Dr. GoogleThe internet is an amazing world of unending information. You can shop at home for just about anything from the comfort of your couch. Need a recipe? Just search online and you will find several, complete with reviews and feedback on how to make it even better. When we are faced with ANYTHING that we need more information about, we turn to the internet which is accessible on our phones, tablets, computers, and even watches. This information highway is an awesome resource tool that, of course, can have its drawbacks as well.

Paging Dr. Google

One of the challenges of modern veterinary medicine is the daily competition with Dr. Google. Here is a perfect example. Butch the bulldog is presented for an exam to evaluate his smelly infected ears and skin. His owner, Mrs. Smith, is frustrated because the remedies that the internet suggested were not working. She has tried EVERYTHING from homemade sprays to natural diet supplements and topical oils, but the ears and skin still smell terrible. What can she do now?
“Well, Mrs. Smith, why don’t we culture the ears and then place Butch on a round of antibiotics and medicated ointment . We can recheck in a couple of weeks to determine if he is improving and if Butch will need any further treatment”

Information given:
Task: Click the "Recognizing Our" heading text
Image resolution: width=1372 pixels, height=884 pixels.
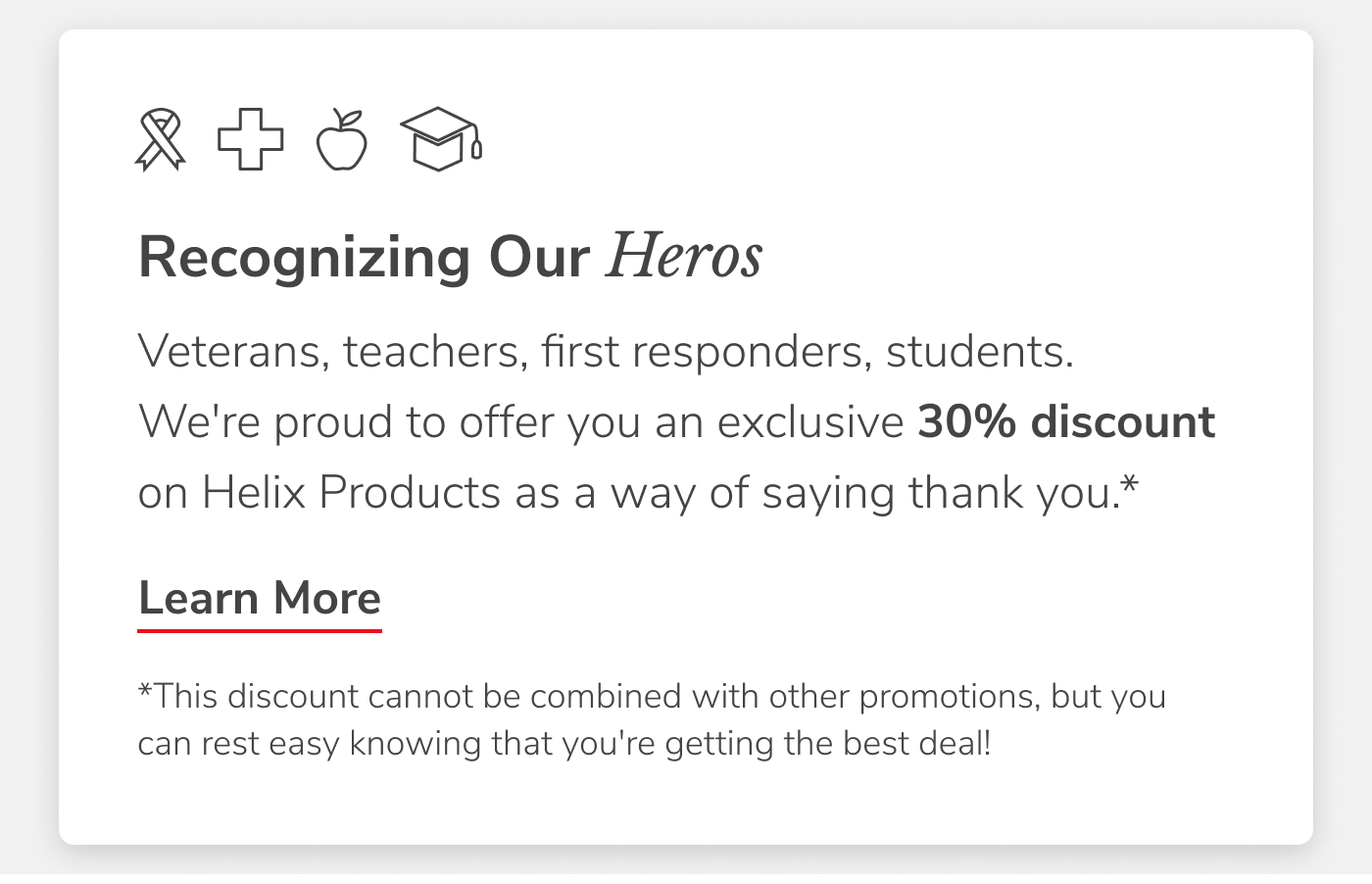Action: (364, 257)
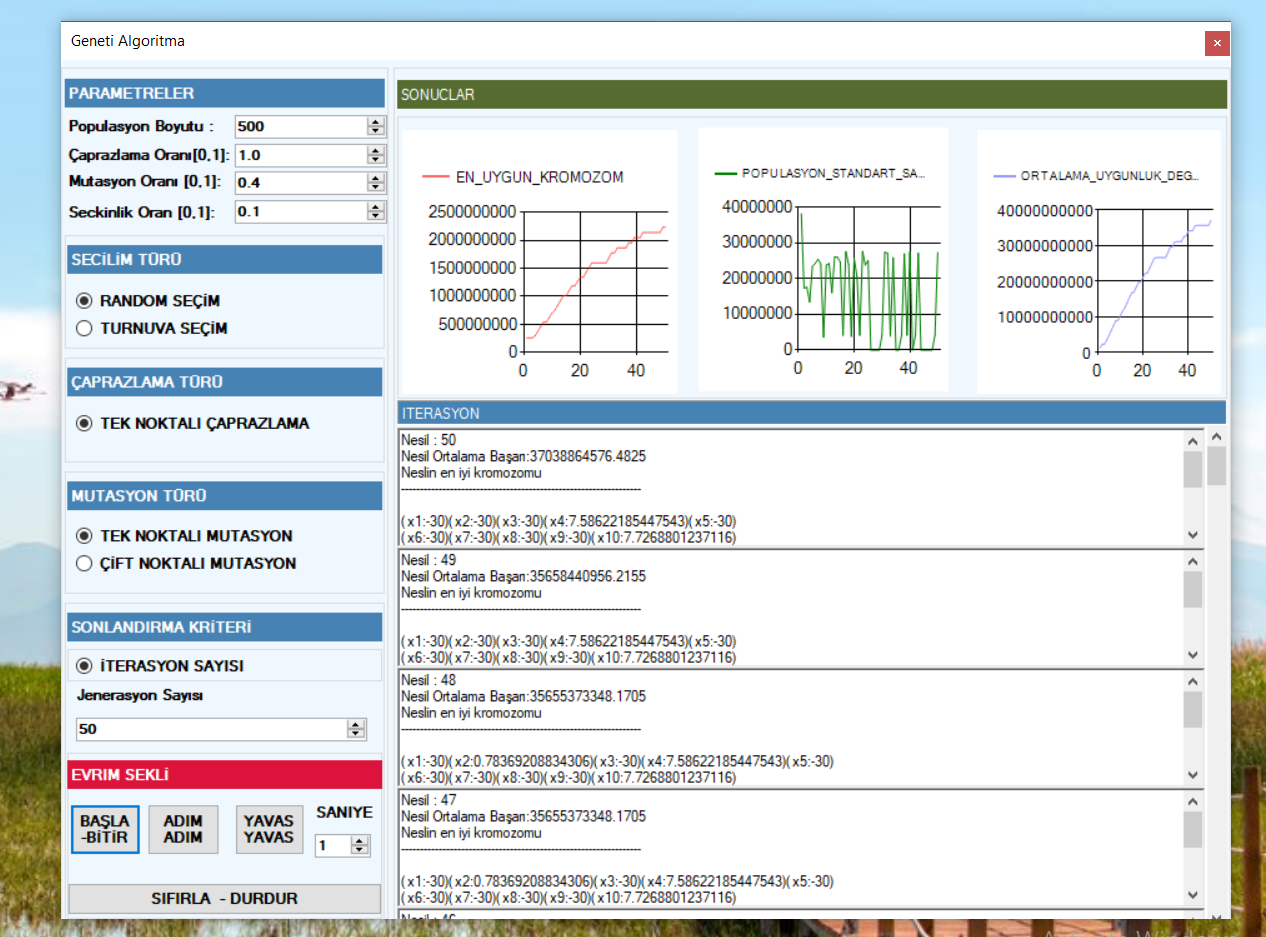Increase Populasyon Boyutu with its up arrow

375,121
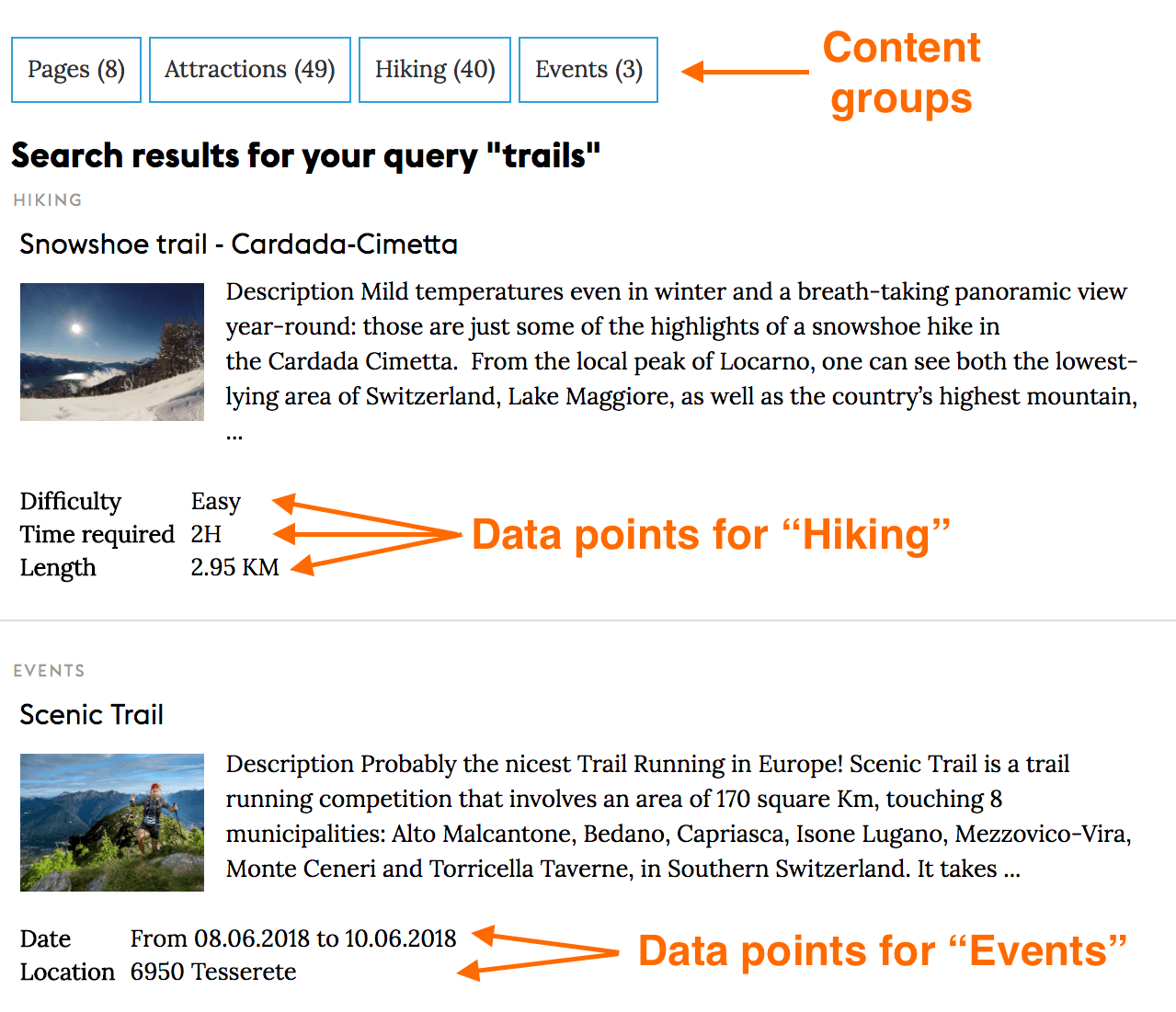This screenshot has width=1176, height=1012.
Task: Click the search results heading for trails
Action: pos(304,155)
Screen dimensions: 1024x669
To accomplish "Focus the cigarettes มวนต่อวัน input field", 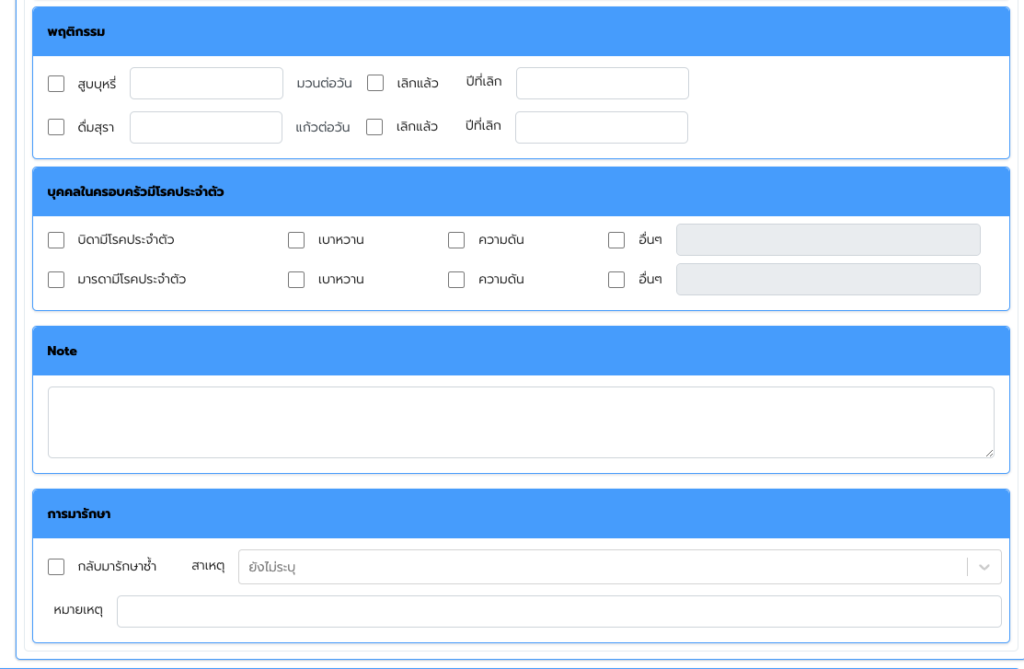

Task to complete: Please copy the part of the Dr. Google text word for word, starting with the words containing "Dr. GoogleThe internet" and ending with "drawbacks as well.". Work only from the Dr. Google text, not from the records.

Written response:
Dr. GoogleThe internet is an amazing world of unending information. You can shop at home for just about anything from the comfort of your couch. Need a recipe? Just search online and you will find several, complete with reviews and feedback on how to make it even better. When we are faced with ANYTHING that we need more information about, we turn to the internet which is accessible on our phones, tablets, computers, and even watches. This information highway is an awesome resource tool that, of course, can have its drawbacks as well.